# EXERCISE OBJECTIVE:
Count the lines in the entries that contain the string "Toggle". State nothing but the number.

(Stored data entries)
+++++
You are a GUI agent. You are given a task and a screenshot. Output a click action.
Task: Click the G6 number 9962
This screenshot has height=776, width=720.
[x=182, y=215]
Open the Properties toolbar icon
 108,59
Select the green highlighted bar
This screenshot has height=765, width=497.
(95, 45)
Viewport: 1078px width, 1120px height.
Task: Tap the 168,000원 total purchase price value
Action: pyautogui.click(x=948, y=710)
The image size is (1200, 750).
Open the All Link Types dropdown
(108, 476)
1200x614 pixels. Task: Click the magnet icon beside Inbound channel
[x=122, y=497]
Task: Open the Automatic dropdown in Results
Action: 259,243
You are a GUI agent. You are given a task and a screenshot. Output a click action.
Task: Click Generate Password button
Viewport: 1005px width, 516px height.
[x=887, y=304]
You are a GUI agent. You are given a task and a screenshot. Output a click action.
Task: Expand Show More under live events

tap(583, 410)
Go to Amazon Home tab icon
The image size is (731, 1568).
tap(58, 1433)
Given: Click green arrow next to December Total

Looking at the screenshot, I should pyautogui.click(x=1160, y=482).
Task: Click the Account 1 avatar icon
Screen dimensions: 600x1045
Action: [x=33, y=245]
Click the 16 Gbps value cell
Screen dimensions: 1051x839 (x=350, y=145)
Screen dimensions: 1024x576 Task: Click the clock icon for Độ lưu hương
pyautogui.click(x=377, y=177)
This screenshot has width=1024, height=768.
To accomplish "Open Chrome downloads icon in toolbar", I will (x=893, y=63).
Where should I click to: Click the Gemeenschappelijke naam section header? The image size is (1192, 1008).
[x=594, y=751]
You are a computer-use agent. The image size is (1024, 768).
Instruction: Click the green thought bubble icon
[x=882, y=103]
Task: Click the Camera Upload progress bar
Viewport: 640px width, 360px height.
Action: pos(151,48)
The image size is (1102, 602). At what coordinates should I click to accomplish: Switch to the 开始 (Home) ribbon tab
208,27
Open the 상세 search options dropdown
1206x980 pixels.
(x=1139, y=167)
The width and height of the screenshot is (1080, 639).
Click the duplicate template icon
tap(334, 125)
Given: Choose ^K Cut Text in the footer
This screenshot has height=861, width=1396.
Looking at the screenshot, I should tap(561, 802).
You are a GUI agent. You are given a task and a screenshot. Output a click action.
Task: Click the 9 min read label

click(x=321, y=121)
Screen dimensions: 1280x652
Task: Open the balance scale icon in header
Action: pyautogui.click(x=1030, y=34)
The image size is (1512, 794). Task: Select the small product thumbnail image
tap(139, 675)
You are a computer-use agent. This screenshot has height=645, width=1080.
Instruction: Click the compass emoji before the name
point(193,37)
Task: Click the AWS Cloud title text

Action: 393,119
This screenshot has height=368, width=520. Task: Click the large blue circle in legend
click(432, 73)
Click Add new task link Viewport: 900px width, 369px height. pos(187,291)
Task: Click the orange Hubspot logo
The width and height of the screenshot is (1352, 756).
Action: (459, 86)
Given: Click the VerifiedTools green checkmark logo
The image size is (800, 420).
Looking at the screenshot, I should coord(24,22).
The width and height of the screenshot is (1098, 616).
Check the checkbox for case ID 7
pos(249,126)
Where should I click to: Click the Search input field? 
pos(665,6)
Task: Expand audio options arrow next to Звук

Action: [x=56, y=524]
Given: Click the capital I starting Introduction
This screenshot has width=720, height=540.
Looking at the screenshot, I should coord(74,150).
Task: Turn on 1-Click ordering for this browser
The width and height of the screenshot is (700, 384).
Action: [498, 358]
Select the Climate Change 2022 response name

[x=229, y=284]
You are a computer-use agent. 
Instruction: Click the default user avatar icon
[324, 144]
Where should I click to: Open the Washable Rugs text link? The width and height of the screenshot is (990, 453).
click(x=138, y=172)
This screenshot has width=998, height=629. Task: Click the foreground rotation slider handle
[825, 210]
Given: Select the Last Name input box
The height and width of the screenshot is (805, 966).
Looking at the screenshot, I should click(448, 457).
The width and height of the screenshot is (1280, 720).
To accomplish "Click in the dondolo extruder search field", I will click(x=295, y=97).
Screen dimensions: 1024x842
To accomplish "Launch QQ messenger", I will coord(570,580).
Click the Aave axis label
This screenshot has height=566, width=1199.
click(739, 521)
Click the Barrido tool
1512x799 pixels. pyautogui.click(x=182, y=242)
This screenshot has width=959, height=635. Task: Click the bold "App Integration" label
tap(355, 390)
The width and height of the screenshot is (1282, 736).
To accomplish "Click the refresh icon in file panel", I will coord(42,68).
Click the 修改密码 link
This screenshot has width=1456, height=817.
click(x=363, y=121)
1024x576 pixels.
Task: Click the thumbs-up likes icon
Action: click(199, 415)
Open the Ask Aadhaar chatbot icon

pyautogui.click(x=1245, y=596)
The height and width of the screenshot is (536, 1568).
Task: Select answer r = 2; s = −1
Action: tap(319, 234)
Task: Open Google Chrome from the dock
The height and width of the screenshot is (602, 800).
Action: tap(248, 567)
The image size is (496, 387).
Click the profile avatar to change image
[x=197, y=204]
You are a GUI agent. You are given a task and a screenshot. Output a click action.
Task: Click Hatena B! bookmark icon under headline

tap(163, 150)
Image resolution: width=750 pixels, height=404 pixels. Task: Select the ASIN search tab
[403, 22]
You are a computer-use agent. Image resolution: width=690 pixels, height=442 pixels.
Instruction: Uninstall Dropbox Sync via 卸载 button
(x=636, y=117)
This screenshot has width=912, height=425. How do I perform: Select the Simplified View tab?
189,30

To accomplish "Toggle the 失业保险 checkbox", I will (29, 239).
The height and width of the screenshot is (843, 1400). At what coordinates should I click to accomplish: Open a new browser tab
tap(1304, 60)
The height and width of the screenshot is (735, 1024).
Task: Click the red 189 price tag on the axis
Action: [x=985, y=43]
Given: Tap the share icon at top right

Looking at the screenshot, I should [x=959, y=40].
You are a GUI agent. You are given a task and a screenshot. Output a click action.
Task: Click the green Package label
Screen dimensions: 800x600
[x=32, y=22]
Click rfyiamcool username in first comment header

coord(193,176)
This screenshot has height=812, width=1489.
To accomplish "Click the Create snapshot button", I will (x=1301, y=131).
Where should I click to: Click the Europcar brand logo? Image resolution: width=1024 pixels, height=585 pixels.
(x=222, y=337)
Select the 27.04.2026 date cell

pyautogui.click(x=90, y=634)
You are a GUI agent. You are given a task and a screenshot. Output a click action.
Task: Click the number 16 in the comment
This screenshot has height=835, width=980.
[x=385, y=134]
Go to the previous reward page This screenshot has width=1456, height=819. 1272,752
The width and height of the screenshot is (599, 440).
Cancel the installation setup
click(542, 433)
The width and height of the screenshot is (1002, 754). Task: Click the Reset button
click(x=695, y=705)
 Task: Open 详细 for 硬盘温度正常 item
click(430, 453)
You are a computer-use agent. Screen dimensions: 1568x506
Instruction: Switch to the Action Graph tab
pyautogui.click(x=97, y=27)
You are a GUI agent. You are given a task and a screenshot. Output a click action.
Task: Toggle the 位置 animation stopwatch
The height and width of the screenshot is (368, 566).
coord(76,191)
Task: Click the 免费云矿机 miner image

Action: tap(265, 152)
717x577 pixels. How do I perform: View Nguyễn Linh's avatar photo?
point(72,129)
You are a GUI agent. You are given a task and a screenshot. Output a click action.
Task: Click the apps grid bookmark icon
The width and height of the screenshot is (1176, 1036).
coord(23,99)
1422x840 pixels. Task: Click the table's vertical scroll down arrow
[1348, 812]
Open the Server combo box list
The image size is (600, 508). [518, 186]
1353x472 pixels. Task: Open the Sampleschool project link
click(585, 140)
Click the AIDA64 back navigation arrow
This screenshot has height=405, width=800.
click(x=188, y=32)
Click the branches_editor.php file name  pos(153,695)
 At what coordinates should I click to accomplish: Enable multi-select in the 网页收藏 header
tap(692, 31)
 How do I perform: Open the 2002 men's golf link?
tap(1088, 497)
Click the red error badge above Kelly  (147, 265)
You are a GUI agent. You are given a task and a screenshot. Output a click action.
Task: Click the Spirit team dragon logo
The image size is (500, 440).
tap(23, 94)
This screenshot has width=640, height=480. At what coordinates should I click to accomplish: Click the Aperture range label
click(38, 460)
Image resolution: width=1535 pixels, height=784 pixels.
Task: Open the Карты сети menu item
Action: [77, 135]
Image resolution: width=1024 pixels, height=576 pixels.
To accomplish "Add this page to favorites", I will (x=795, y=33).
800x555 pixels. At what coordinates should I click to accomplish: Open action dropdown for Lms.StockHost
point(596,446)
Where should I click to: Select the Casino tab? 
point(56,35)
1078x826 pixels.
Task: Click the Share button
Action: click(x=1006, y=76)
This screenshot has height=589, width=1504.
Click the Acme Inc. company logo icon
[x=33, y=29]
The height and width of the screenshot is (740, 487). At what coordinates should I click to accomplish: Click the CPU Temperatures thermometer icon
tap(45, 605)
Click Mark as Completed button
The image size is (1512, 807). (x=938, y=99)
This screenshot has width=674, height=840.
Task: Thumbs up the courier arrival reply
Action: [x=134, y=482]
+++++
# THE COMPLETED TASK:
2